Kupang, media Indonesia menyapa.com
Yayasan Save the Children Indonesia bekerjasama FKIP Pendidikan Guru Sekolah Dasar ( PGSD) Universitas Nusa Cendana ( Undana) Kupang, meluncurkan Literasi Disiplin Positif ke Dalam Kurikulum Pendidikan Guru SD. Kegiatan ini sebagai upaya untuk mengaplikasi pola pendidikan yang ramah terhadap anak didik.
Kegiatan yang berlangsung di Hotel Neo Aston, Kupang, Kamis, 11 November 2021 ini dibuka oleh Dekan FKIP Undana, Dr. Melkisedek Taneo, M.Si. Acara ini dilanjutkan dengan penyerahan dokumen kurikulum dari FKIP Undana kepada Save the Children Indonesia.
Dekan Melkisedek saat membuka kegiatan tersebut mengatakan bahwa selama ini Undana dan Save the Children telah melangsungkan kemitraan ini sejak tahun 2018 ditandai dengan Memorandum of Understanding (MoU) tanggal 10 September 2018. Dilanjutkan dengan Memorandum of Agreement (MoA) tanggal 27 Maret 2019 untuk kegiatan pengembangan kurikulum dengan mengintegrasikan literasi dan pendidikan positif ke dalam kurikulum pendidikan guru sekolah dasar.

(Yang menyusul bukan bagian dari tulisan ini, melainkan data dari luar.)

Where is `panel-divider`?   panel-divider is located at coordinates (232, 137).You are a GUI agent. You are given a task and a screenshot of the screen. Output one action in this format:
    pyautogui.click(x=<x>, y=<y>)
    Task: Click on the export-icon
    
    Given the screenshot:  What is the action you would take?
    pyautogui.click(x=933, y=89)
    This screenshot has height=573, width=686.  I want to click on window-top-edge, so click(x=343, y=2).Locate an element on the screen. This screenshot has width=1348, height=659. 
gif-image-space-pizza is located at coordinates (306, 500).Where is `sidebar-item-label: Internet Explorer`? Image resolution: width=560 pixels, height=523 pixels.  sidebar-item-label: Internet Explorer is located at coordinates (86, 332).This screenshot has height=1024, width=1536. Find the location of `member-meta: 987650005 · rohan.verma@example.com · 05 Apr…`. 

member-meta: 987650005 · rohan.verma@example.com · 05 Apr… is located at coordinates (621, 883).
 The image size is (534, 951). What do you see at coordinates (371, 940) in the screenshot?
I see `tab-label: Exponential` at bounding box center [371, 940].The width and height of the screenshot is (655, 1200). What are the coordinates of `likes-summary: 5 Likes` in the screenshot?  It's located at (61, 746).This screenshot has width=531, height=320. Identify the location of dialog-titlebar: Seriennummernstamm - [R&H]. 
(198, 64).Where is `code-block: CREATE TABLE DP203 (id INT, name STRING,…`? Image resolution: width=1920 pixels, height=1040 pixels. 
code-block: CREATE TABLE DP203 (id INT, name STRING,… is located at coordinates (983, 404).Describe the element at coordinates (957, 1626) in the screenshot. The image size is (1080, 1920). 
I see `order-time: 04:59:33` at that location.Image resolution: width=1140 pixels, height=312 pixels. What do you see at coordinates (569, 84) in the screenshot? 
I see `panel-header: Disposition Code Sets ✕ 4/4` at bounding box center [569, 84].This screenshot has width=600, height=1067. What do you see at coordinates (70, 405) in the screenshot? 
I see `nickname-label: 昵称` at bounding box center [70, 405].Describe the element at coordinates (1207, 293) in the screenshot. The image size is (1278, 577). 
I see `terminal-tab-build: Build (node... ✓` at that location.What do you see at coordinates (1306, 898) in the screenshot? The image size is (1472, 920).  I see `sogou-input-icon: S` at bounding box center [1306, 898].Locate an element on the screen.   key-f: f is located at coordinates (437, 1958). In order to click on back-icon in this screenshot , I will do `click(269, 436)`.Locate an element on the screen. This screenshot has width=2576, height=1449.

“Kegiatan ini dilakukan secara kolaboratif antara Save the Children dengan tim pengembang kurikulum yang menghasilkan sebuah dokumen kurikulum bagi kegiatan pembelajaran pada program studi PGSD.
sebelum dokumen ini digunakan maka perlu diperkenalkan kepada civitas akademika Undana maupun kepada publik,”Jelas Melki.
Sementara itu, Benny Octovianus Giri dari Save the Children Indonesia menyampaikan terima kasih kepada FKIP Undana yang telah menyambut dengan baik kerja sama dua lembaga ini.
“Kualitas pendidikan patut ditingkatkan dari waktu ke waktu dimulai dari tenaga pendidikdan juga mahasiswa perlu dibekali dengan kemampuan yang fleksibel. Contoh ketika bicara tentang konsep membina anak tanpa kekerasan. Ternyata konsep ini diterima oleh Undana dan mampu mengaplikasikan dalam sebuah kurikulum,” ungkap Beny.
Benyamin Leu, dari Save the children yang pada kesempatan tersebut mengatakan, konsep pendidikan ramah anak sesungguhnya memberikan gambaran betapa pola pendidikan model ini memberi dampak agar anak dapat tumbuh dan berkembang secara wajar tanpa kekerasan.
“Kekerasan dapat melukai jiwa dan hati anak didik sepanjang hidup, oleh sebab itu pendidikan yang ramah anak tak boleh dianggap enteng atau biasa saja. Justru menjadi kekuatan sebuah masa depan anak didik,” ucap Beny Leu.( CP).